## [WHAT IS ASKED]
Write out every line of the entries below again, scaling each coordinate in the answers by 2.05 and rounding to whole numbers, with halves rounded up. Keep all other wording and numbers as they are, including screen sizes, and leave the pictures out.

[Text and element pointing records]
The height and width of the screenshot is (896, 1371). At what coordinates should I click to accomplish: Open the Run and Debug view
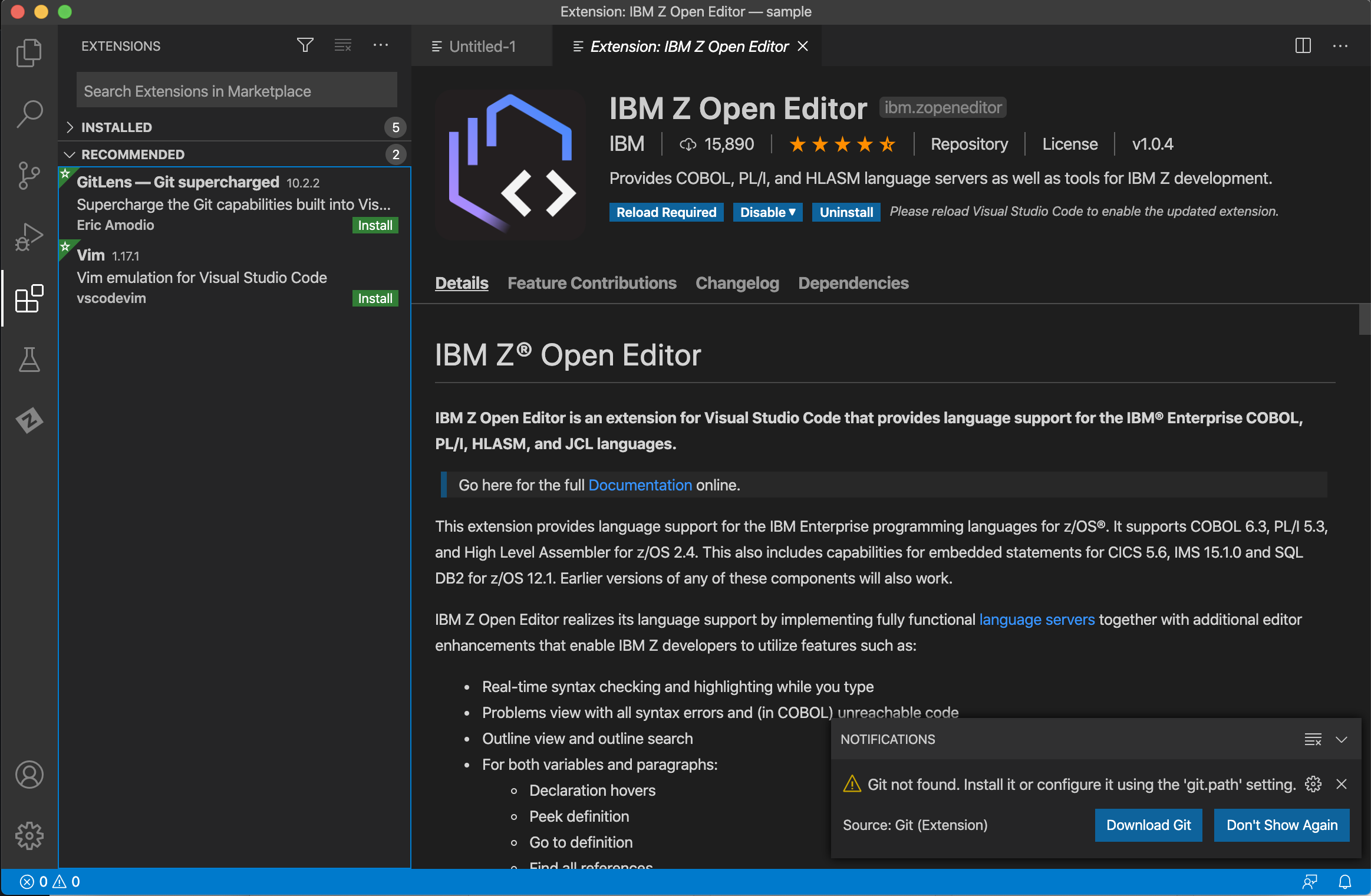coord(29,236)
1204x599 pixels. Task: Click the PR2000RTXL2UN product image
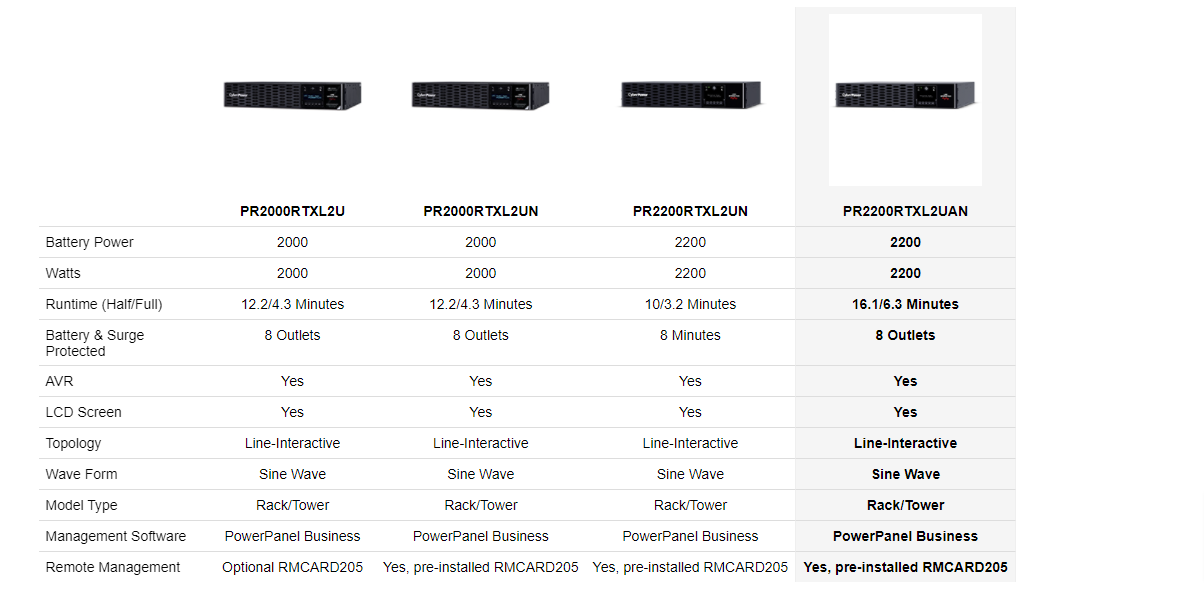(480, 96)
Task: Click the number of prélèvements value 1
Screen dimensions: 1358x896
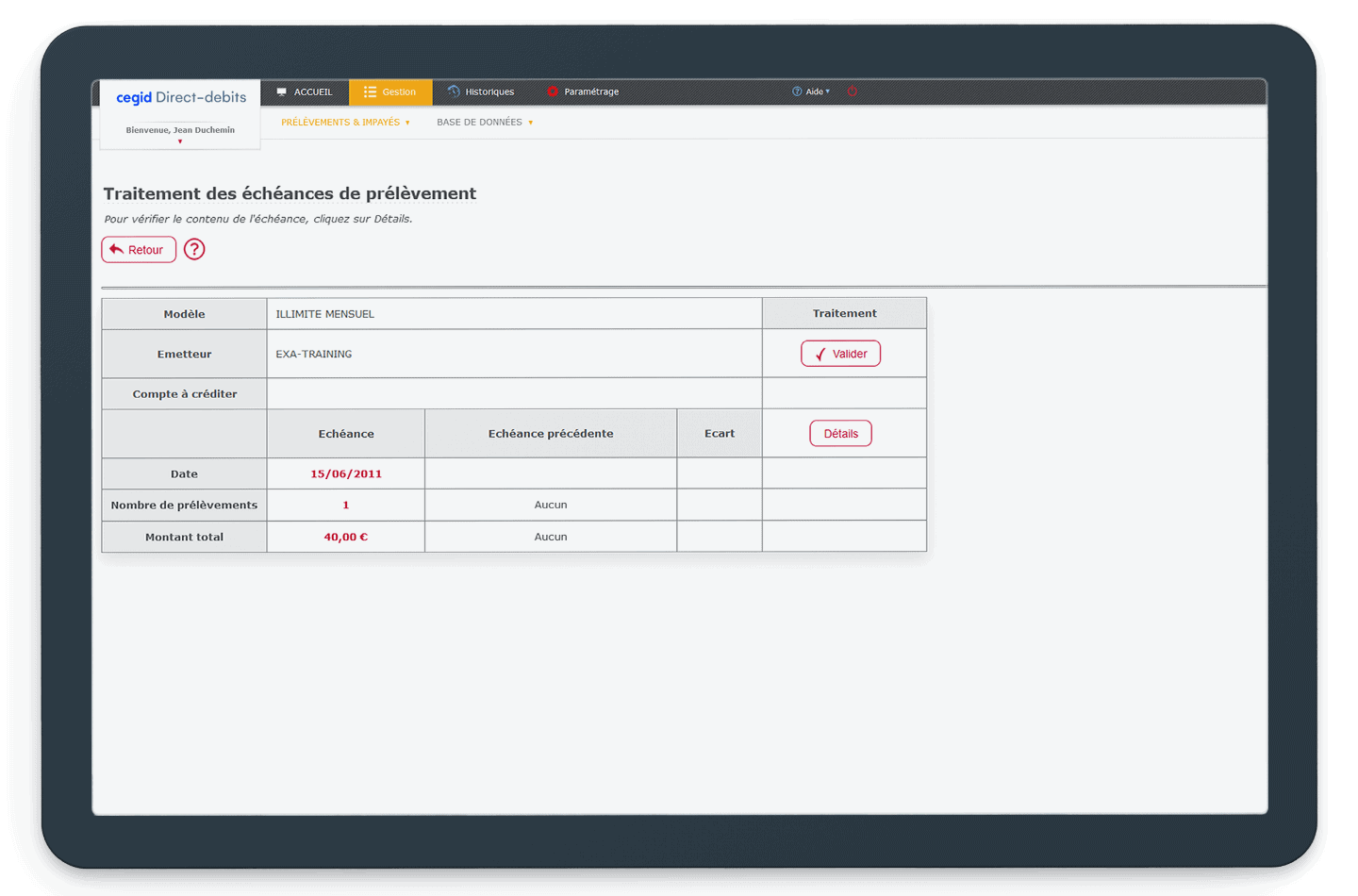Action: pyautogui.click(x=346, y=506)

## [RESULT OF THIS EXERCISE]
The height and width of the screenshot is (896, 1371). At what coordinates should I click to accomplish: Open the Run and Debug view
coord(59,484)
1204x599 pixels. Task: Click the PR2000RTXL2UN product image
(984, 197)
Task: Click the number of prélèvements value 1
Screen dimensions: 1358x896
Action: pyautogui.click(x=709, y=1037)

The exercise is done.